A Folha destaca que a liminar perdeu seu objeto porque a reportagem já foi publicada pelo site na sexta e pela versão impressa de sábado (11).

E afirma que o caso abordado “não trata questão desimportante”. “Não divulga fofoca ou busca atender à curiosidade geral acerca da vida dos poderosos.

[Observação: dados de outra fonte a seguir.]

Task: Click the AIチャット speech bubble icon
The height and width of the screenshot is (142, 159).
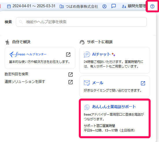Action: tap(87, 54)
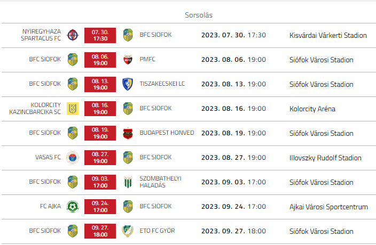Click the Kisvárdai Várkerti Stadion venue
376x245 pixels.
point(328,36)
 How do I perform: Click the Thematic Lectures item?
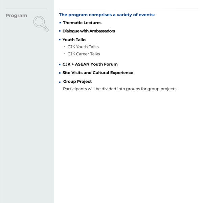[x=82, y=23]
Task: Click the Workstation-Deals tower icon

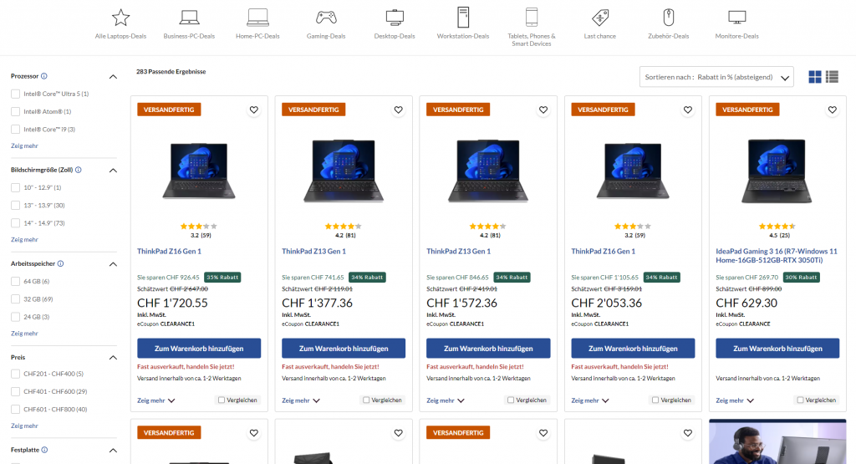Action: [462, 17]
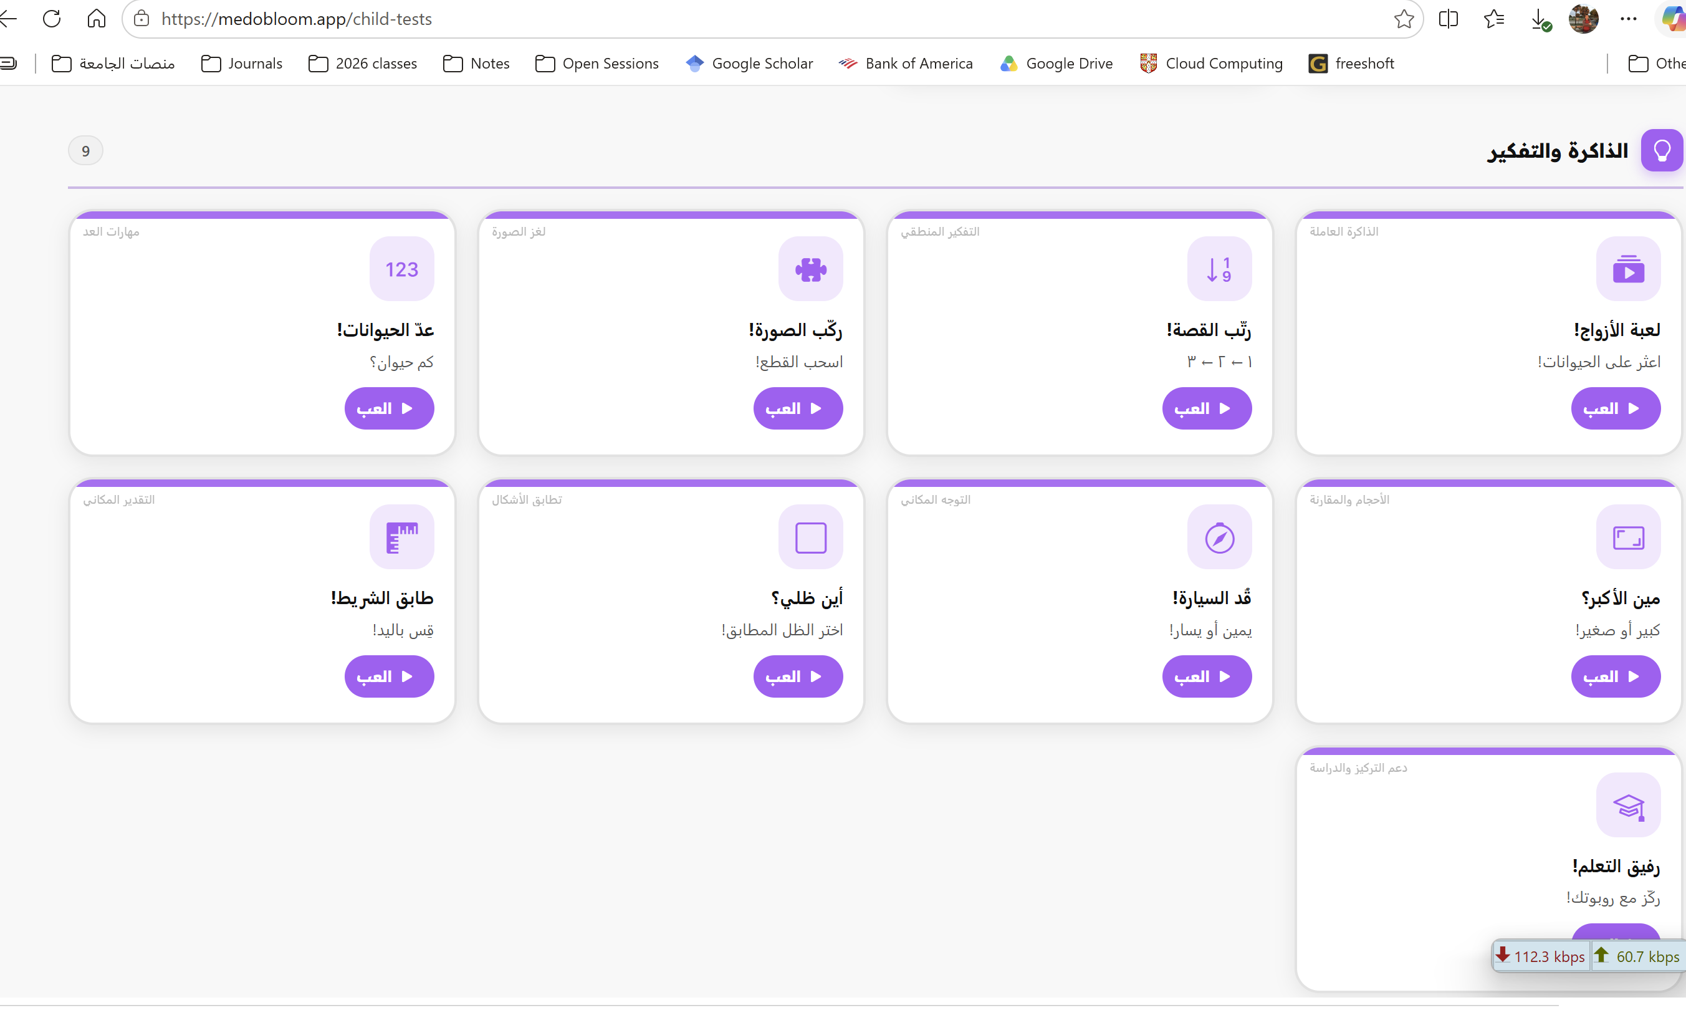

Os fatos divulgados não dizem respeito à intimidade da agravante, ao contrário do que sustenta a petição inicial, mas se referem a suspeita lançada ao Presidente da República, diz.

Segundo o recurso, são “equivocadas” as premissas da decisão do juiz de que deve ser “resguardada a intimidade” da primeira-dama e que há “risco de dano grave” na hipótese de divulgação das informações.

“Primeiramente, deve-se ter claro que o e o episódio do hackeamento e cópia dos arquivos do celular da autora já são de há muito conhecidos, e foram amplamente divulgados pela imprensa durante o ano de 2016. Muitas matérias jornalísticas foram publicadas sobre os fatos, inclusive sobre a prisão do autor do delito, no bojo de ação penal”, diz a defesa da Folha.

O recurso ressalta ainda que as informações foram obtidas pela reportagem a partir de ações penais em andamento. “Que são públicas e de livre acesso, tanto que vêm sendo acompanhadas há meses pelos repórteres”, afirma.

“Tratando-se de assunto público e relativo à Presidência da República, por qual razão não poderiam ter sido divulgadas as informações?”, questiona o jornal.

“A informação trazida à tona, e que motivou a publicação, é de que o conteúdo hackeado, segundo consta dos autos da ação penal, poderia potencialmente atingir o presidente da República”, diz.

De acordo com o pedido da Folha, a primeira-dama não poderia alegar “direito à intimidade”. “No só porquanto ocupa posição pública de alta relevância que ocupa, como também porque, como já dito, todas as informações divulgadas foram extraídas de processos judiciais dotado de ampla publicidade”, diz.